3. Endotoxin Testing
Endotoxins are lipopolysaccharide fragments from bacterial cell walls that trigger immune responses in biological systems, potentially compromising experimental results. Testing via the Limulus Amebocyte Lysate (LAL) assay should show levels below acceptable thresholds, usually reported in Endotoxin Units per milligram (EU/mg). High-quality research compounds typically test below 1.0 EU/mg.
4. Sterility Testing
For lyophilized peptides, sterility testing confirms the absence of viable microbial contamination — critical for researchers working with cell cultures or in vitro systems where contamination would invalidate results.
Red Flags in Purity Claims
When evaluating any supplier’s purity documentation:
- No chromatogram: A purity percentage without the actual HPLC graph is an unsupported claim.
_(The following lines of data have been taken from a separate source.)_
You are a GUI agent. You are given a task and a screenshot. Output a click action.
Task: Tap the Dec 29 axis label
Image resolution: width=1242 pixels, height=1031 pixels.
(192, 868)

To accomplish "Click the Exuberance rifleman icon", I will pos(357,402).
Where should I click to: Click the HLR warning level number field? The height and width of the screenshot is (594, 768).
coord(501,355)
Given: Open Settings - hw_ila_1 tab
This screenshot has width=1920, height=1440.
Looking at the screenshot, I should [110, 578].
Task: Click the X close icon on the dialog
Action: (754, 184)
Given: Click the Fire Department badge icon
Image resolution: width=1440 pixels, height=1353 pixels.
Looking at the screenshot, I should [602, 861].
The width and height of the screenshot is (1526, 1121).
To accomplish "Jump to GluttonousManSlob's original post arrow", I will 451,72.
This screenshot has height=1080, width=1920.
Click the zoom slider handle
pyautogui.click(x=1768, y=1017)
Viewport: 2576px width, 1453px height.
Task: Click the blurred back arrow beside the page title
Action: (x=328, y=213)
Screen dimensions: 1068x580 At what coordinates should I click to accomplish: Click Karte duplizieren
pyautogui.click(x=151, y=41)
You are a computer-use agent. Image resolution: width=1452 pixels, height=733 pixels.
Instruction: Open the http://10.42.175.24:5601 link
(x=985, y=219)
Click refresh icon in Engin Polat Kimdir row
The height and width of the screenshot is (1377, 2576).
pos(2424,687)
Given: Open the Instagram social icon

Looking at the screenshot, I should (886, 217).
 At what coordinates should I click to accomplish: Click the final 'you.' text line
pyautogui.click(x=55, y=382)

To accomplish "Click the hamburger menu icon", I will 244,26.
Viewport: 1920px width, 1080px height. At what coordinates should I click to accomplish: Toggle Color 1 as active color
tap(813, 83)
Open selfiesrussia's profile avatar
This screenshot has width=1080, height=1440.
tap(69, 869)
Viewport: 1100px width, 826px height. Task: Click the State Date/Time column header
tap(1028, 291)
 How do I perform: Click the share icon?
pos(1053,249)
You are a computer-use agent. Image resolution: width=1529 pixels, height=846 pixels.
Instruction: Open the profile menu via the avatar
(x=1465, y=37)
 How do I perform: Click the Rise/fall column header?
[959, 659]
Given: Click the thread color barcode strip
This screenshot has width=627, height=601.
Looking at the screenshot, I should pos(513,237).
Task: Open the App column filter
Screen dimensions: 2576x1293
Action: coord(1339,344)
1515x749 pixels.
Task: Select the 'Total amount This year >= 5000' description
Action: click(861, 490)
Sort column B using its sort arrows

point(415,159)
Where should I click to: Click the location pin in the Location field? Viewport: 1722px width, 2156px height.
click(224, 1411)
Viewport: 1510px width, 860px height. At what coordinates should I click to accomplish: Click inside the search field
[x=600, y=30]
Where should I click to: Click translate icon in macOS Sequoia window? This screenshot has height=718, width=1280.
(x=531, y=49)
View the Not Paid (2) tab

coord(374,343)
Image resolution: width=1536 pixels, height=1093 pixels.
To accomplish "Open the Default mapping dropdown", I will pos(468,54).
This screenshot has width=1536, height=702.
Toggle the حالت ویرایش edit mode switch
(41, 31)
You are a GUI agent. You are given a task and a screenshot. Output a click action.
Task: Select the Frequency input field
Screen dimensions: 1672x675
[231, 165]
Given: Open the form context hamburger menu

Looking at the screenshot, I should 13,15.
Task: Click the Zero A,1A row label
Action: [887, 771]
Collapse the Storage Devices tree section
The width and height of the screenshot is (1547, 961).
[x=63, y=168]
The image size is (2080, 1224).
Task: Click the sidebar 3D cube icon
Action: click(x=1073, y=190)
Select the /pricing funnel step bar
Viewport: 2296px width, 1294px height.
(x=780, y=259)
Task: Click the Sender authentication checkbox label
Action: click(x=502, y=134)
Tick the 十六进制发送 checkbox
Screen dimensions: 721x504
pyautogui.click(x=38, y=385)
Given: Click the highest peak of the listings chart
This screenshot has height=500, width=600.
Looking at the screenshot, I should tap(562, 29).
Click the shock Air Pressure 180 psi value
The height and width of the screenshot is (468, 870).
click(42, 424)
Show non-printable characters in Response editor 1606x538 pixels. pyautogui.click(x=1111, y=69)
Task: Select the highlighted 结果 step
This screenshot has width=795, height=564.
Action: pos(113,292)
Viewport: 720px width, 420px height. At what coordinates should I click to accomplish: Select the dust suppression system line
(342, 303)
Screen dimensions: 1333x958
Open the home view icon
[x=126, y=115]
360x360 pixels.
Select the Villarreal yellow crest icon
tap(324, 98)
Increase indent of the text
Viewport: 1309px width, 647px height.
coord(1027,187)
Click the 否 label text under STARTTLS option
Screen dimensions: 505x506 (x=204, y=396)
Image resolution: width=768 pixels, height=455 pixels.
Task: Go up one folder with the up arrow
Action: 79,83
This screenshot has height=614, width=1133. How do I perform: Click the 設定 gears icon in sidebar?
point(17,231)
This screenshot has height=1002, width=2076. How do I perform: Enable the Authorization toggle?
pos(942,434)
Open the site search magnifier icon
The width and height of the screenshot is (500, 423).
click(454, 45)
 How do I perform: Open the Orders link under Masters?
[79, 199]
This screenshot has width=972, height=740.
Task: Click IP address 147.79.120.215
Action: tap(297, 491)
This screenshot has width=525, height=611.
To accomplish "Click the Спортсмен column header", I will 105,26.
The chromatogram is the evidence.
- No lab identification: “Tested by our laboratory” without naming the lab or providing verification is meaningless.
- Generic COAs: The same COA used across multiple batches suggests the supplier tested once and applied the result to everything afterward.
- Suspiciously uniform numbers: If every product from a supplier tests at exactly 99.0%, that’s statistically improbable — real analytical data shows natural variation between batches.
- No mass spectrometry: HPLC alone tells you purity but not identity. Without MS confirmation, a 99% pure sample could theoretically be 99% pure of the wrong compound.
The Bottom Line
A purity number is a starting point, not a conclusion. The value of 99.8% — or any purity claim — depends entirely on who measured it, how they measured it, and whether you can verify it. The analytical methodology is well-established. The question is whether the documentation you’re reviewing meets the standard that methodology demands.